Jon Unger | Memory Indicator
Flavien Gillié | Rituels Domestiques
A.F. Jones | for Eschrichtiidae (omniana)
Three new short-form ambient releases on the beloved (+ scarce) 3″ CDR format from the Belgian label Taâlem. All are limited in small editions.
From Jon Unger comes two pieces that run a total of just over twenty minutes, combining field recordings with electronics and guitar/pedals. Memory Indicator opens with No Dominion, a deep drone work with a burring bottom end reverb. As the murky gray lifts momentarily you will witness a rising harmony through the chasm of silty abstraction. The writhing synths are almost crying out through the hiss and other circumstance. Over the course the chord structure breaks off into small flourishes, like small broken branches grasping for life. The pedaling is ethereal and at times erupting into an alarm just before what appears to be something quite volcanic. Hum, on the other hand, engages the ear with a vaporous strum. Far warmer than its counterpart this piece dazzles in its stripped down simplicity, tickling the ear with a ghostly atmosphere of microsound and a restrained arch of chordal management. Like a butterfly cracking slowly from the cocoon this operates on its own time.
Le Phonographe en Particulier is the first of three tracks on this recording from Brussels-based Flavien Gillié and Rituels Domestiques is fueled by drone and stretched melodies. It feels as though time has been altered, at a bit of an impasse, standing almost still here as if stuck within a loop. The wave-like design of Réaccordage, however, flips that on its end, offering a striking toy-like melody with this slithering (and slightly foreboding) rhythm. It’s like dreaming of your childhood when the ice cream man would ring his bell through the neighborhood vying for the attention of your sweet tooth, all awash in waves and windy effects that move this forward. This mix here is vivid, alive, yet resists just short of becoming overtly slick. Just add running water, and this is an elusive visit to the shore. The clang of chunky chimes brings a certain balance towards the end, and now you drop into the hive-like harmony of Souen. And the piece rides this levitating drone throughout the nearly six minute piece, changing so slightly in tone it is barely audible, but it plays like a long curve. At fadeout this deflates like a large balloon.
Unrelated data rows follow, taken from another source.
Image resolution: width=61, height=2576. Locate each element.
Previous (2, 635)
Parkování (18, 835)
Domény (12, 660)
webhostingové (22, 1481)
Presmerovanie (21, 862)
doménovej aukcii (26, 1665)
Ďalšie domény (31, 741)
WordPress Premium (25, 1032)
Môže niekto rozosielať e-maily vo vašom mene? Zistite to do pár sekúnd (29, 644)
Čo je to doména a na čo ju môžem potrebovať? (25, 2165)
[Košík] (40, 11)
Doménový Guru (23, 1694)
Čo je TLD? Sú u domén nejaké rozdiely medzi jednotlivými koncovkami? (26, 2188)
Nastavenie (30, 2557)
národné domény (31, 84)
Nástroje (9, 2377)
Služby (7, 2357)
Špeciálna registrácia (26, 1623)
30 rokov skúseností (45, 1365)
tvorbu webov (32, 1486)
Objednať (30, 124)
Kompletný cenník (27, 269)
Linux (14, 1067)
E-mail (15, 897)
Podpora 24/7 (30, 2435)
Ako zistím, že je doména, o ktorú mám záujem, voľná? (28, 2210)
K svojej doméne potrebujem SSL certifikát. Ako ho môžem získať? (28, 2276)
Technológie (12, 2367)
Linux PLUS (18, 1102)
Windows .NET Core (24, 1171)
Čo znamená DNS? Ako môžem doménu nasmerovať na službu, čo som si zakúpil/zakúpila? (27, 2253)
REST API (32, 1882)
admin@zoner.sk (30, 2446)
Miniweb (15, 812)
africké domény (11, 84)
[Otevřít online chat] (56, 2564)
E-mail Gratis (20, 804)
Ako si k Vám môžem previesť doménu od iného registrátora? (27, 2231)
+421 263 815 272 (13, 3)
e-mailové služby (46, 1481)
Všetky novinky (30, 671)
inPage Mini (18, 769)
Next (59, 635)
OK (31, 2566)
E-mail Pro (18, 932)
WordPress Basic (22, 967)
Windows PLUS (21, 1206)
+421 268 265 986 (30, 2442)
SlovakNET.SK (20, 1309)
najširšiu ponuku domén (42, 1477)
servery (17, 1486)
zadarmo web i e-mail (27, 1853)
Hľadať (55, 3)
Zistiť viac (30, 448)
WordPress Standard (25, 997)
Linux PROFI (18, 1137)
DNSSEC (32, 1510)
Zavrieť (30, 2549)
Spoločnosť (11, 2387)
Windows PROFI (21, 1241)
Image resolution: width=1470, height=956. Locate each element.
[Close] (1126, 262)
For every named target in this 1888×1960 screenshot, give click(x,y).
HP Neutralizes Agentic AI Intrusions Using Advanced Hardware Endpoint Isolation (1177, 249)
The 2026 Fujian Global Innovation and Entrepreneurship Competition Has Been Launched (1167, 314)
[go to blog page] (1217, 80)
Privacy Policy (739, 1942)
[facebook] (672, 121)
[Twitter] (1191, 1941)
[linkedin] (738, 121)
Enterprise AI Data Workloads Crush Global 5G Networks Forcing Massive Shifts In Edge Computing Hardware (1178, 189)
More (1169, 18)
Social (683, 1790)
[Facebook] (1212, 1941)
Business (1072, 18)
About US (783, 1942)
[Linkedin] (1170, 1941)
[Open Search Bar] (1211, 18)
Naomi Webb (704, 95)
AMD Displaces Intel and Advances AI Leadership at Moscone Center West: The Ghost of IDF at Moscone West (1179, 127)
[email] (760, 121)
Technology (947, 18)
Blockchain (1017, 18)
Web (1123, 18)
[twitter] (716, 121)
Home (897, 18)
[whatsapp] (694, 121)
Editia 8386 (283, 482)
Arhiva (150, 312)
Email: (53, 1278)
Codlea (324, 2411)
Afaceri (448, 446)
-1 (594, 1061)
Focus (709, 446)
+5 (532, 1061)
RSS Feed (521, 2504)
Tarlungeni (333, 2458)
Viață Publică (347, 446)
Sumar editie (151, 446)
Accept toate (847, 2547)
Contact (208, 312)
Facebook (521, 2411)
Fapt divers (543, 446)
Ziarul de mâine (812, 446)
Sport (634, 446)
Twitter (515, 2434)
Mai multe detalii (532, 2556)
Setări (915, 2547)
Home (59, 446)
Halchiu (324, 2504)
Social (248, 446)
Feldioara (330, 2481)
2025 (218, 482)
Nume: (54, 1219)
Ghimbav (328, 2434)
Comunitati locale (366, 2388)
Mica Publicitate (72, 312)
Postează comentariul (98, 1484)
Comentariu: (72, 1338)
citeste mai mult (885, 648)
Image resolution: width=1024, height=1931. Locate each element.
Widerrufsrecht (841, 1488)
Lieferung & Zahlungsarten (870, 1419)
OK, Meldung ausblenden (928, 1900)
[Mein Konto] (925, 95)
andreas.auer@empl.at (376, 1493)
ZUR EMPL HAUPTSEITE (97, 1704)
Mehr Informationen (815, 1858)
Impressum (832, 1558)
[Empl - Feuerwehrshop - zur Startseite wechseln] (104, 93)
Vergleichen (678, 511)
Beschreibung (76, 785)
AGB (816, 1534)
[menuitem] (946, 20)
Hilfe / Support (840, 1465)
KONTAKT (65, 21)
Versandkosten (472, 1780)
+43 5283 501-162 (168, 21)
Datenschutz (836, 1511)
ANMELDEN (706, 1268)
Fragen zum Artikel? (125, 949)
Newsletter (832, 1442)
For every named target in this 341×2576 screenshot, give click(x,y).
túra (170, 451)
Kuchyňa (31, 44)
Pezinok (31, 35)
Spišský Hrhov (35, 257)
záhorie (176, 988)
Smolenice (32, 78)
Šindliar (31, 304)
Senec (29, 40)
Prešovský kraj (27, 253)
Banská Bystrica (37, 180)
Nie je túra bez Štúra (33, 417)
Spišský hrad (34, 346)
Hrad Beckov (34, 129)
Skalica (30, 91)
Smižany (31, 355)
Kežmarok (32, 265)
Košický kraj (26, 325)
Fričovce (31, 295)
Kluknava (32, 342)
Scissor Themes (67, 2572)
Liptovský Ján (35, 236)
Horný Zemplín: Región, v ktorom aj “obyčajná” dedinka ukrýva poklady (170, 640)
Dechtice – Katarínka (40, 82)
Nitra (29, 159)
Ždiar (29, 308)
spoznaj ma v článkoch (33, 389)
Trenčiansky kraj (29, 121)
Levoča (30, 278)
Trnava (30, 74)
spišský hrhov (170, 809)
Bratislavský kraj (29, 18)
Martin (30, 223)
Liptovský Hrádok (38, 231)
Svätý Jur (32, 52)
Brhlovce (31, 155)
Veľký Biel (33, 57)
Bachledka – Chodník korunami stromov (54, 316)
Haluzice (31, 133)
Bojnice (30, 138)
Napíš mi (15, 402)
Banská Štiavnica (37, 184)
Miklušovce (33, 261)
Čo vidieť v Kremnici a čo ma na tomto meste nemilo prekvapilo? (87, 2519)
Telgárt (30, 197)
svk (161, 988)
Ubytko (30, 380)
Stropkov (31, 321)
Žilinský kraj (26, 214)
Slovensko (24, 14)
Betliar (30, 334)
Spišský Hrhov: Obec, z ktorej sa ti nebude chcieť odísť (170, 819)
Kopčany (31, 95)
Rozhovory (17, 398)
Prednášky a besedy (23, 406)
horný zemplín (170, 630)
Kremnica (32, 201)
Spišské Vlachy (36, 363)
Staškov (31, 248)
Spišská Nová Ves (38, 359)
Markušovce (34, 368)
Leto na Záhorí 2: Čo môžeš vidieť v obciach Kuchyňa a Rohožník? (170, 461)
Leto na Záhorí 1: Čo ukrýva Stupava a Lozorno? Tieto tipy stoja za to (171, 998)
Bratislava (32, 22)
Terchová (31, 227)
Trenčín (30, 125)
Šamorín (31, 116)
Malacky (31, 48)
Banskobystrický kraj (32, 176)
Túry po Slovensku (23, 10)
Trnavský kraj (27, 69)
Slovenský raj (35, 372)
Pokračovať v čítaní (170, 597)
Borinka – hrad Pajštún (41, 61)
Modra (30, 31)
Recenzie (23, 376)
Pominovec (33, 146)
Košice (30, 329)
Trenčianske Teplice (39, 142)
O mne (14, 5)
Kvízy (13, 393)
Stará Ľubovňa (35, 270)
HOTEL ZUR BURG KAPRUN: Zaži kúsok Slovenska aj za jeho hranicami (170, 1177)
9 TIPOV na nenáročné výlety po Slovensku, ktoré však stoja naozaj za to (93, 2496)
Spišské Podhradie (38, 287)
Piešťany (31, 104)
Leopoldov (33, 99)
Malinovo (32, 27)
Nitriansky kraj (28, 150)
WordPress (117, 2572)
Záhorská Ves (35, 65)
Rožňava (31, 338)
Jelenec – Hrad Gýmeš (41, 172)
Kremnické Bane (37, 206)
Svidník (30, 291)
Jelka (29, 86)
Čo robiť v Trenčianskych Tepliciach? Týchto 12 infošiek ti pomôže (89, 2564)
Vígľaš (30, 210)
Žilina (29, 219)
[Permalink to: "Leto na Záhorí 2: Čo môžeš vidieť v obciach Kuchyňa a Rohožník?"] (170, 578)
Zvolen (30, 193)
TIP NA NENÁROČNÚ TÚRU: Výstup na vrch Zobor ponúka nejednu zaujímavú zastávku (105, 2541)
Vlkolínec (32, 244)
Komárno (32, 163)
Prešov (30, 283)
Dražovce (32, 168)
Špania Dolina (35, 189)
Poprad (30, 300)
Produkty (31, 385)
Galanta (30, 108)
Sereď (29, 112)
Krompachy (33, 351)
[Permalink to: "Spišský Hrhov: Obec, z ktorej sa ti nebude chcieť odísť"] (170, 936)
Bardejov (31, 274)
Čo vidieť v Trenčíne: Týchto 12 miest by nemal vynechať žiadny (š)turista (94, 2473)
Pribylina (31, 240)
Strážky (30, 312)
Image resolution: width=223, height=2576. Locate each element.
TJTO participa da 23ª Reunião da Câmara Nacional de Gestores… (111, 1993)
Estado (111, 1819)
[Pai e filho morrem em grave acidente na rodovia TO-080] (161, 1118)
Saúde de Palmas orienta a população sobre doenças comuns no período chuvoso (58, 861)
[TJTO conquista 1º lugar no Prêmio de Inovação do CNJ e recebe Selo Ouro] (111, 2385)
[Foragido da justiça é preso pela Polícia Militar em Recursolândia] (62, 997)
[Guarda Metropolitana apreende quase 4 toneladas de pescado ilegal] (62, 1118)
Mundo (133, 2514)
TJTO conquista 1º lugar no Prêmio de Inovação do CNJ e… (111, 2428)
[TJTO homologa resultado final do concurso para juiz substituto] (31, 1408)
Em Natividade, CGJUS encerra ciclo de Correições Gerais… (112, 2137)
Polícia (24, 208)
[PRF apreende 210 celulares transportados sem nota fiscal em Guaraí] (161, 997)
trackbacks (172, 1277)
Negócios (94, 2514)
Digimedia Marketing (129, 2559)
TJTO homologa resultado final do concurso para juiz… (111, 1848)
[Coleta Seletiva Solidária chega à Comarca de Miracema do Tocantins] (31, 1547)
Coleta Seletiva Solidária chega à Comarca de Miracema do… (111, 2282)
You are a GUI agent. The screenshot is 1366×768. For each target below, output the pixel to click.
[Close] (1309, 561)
Recently I had reviewed a work by A.F. Jones on Unfathomless and this reminds me, again, of sense of place (the Pacific Northwest to be exact) and when you plug the title into Google Maps, you indeed get the same area where he lives and works: 48°06’48″n 122°45’19″w. for Eschrichtiidae (omniana) is a singular work just over seventeen minutes in length infused by a watery runoff upon a tine roof or shed of some sort. That along with some muffled actions make for balancing the in/organic here. The buoyant patter of the rain is like a continuous, splattered open percussion and once it dies down after several minutes we are left with an open circuit, like gaseous air. Jones’ extremely minimalist composition of field recordings captures something altogether of Mother Nature, and as the great philosopher Emmanuel Levinas quoted ‘the other’. This was actually captured partly underwater via hydrophones and condensers upon a ferry in the waters of the Puget Sound. He managed to capture the drop of an anchor and the wake of reverb within low-lying undercurrents. The effect is stimulating and hydro-sonic.